The analysts reported that on average P&C carriers outperformed the S&P 500 by 5.7 percentage points over the past seven recessions, with brokers outperforming by around 8.4 percentage points.
They noted that during difficult equity market conditions, premium growth in the P&C sector generally held up well, especially for commercial lines.
“This is likely due to the resilient nature of the commercial insurance products. For commercial lines, given the rising risk of weather related catastrophes and social inflation uncertainties, we expect premiums to remain durable.
“For personal lines, we believe the market is entering a more competitive phase. While tariffs are likely to slowdown the pace of competition, premium growth is likely to decelerate from 2024,” the analysts continued.
The note said that pricing in the broader P&C sector is unlikely to be significantly affected by a mild recession scenario, but tariffs may help support pricing in property markets if losses ramp up.
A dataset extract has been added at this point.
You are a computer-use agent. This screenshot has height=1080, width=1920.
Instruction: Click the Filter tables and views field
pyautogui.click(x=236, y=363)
PERSONAL LINES PREFERRED, BROKERS 'MORE EXPENSIVE NOW'
In the note, the analyst said he and his Morgan Stanley colleagues continue to prefer personal lines stocks such as Allstate and Progressive because of the top-line growth potential and a “manageable” competitive environment in the segment.
They added that while they remain “long term optimistic” about the brokers, the recent run up in valuations is viewed as “a bit too much."
“Looking at current valuations, commercial lines and brokers appear to be more expensive than historical bull and bear markets going back to 2001.
“As such, we expect this to normalize somewhat despite the strong performance that brokers historically had during prior recessions,” said Huang.
He said that reinsurers appear to be undervalued, however.